- _TASK OBJECTIVE_:
Lines before the one containing "Task: Select the" are not wanted. Transcribe that line and all after it exactly, to the end of the entries.

---------- RECORDS PROVIDED ----------

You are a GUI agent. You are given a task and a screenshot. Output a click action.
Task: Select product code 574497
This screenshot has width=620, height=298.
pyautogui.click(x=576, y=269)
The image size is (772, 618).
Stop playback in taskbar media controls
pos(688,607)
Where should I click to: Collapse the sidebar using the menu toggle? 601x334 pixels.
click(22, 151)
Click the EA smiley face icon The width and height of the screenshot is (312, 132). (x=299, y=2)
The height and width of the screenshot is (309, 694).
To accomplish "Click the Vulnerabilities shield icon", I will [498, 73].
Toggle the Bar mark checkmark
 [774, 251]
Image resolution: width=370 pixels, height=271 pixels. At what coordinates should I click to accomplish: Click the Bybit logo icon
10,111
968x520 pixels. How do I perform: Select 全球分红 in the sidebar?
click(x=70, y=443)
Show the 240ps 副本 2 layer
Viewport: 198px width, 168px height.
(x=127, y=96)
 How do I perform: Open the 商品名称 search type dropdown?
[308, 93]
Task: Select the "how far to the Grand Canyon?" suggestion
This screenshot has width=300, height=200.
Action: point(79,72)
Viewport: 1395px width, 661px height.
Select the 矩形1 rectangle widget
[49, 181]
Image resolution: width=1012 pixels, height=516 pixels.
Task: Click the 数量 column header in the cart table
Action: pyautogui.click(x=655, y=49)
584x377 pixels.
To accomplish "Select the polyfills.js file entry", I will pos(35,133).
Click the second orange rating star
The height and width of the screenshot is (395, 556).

----------

- _ANSWER SPACE_:
Task: Select the "how far to the Grand Canyon?" suggestion
This screenshot has width=300, height=200.
Action: point(79,72)
Viewport: 1395px width, 661px height.
Select the 矩形1 rectangle widget
[49, 181]
Image resolution: width=1012 pixels, height=516 pixels.
Task: Click the 数量 column header in the cart table
Action: pyautogui.click(x=655, y=49)
584x377 pixels.
To accomplish "Select the polyfills.js file entry", I will pos(35,133).
Click the second orange rating star
The height and width of the screenshot is (395, 556).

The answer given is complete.